In summary: So r=79 million meters. g= Gm/r^2 =(1.0 x 10^6)(3.45 x 10^26) / (79 x 10^6)^2= 3.69 N/kgThis is the strength of the gravitational field at an orbit of 1.0 x 10^6 m above the planet Zoklopgniald. In summary, the strength of the gravitational field at an orbit of 1.0 x 10^6 m above the planet Zoklopgniald is 3.69 N/kg.
  • #1
max1020
45
0
1. What is the strength of the gravitational field (in N/kg) at an orbit of 1.0 x106 m above the planet Zoklopgniald with mass of 3.45 x1026 kg and mean radius of 7.80 x107m? ANS:3.69 N/kg What is the gravitational force exerted on a 2840 kg satellite orbiting Zoklopgniald at this altitude? ANS:10 500 N

2. What is the force of gravity between two electrons (mass = 9.11 x 10-31 kg) that are 1.0 m apart? ANS: 5.54 x 10-71 N


I HAVE NO IDEA HOW TO DO THIS! i tried using the two formulas for universal gravitation but my answers are soo off! and our teacher said the questions are kind of similar to this review package. can someone walk me through these! thank you :):confused:
 
Physics news on Phys.org
  • #2
g=Gm/r^2
used this formula
 
  • #3
g= Gm/r^2

=(1.0 x 10^6)(3.45 x 10^26) / (7.80 x 10^7)^2
this is what i did for question 1 of the 1st part
 
  • #4
max1020 said:
g=Gm/r^2
used this formula

For the first part of question 1, this is the correct formula.

m=mass of the planet

r=distance from the center of the planetEdit:
max1020 said:
g= Gm/r^2

=(1.0 x 10^6)(3.45 x 10^26) / (7.80 x 10^7)^2
this is what i did for question 1 of the 1st part

G is a constant (I think it's called "the universal constant of gravity" or something)
You might want to google the value of G for this problem.

You used
r = 7.80 x 10^7 = the radius of the planet

Is the radius of the planet equal to the distance of the satellite to the center of the planet?
 
  • #5
are my substitutions correct because i caluculated by answer and it wasn't the same as 3.69 N/kg
 
  • #6
max1020 said:
are my substitutions correct because i caluculated by answer and it wasn't the same as 3.69 N/kg

I edited my last post.
 
  • #7
so would the radius be 2840
 
  • #8
max1020 said:
so would the radius be 2840

No how did you get that? The problem says that the distance from the center to the surface of the planet (the radius) is 78 million meters. It also says that the satellite is 1 million meters above the surface of the planet.

So how far is the satellite from the center of the planet?

That is what you use for "r"
 
  • #9
1 million metres above the surface
 
  • #10
max1020 said:
1 million metres above the surface

That is the distance from the satellite to the surface of the planet.

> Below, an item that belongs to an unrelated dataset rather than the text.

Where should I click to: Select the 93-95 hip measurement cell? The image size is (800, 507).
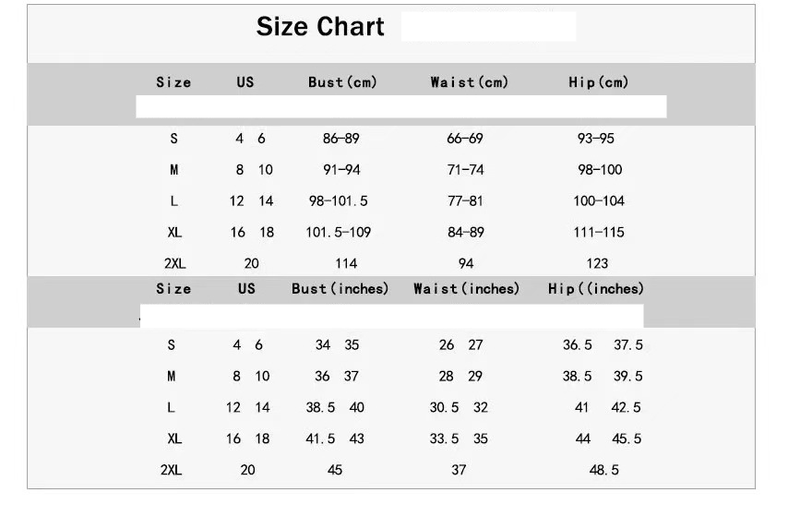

That is not the distance from the satellite to the center of the planet.

It will help if you draw a picture.
 
  • #11
so is it like 78million-1million=77million
 
  • #12
max1020 said:
so is it like 78million-1million=77million
How did you get that answer?

Sorry if I sound rude but it seems like you are guessing. In physics, you should be able to explain each step you take.
So what makes you think it is 77 million? Maybe that's right, but what makes you think it's right?I really encourage you to draw a picture of the situation.
 
  • #13
i don't really know how to draw the picture because i don't get the question properly
 
  • #14
max1020 said:
i don't really know how to draw the picture because i don't get the question properly

This is what the problem says:

You have a planet of a certain radius (it's approximately a sphere) with a satellite that is a certain height above the surface. What is the gravitational acceleration (a.k.a. "gravitational field strength") of the satellite?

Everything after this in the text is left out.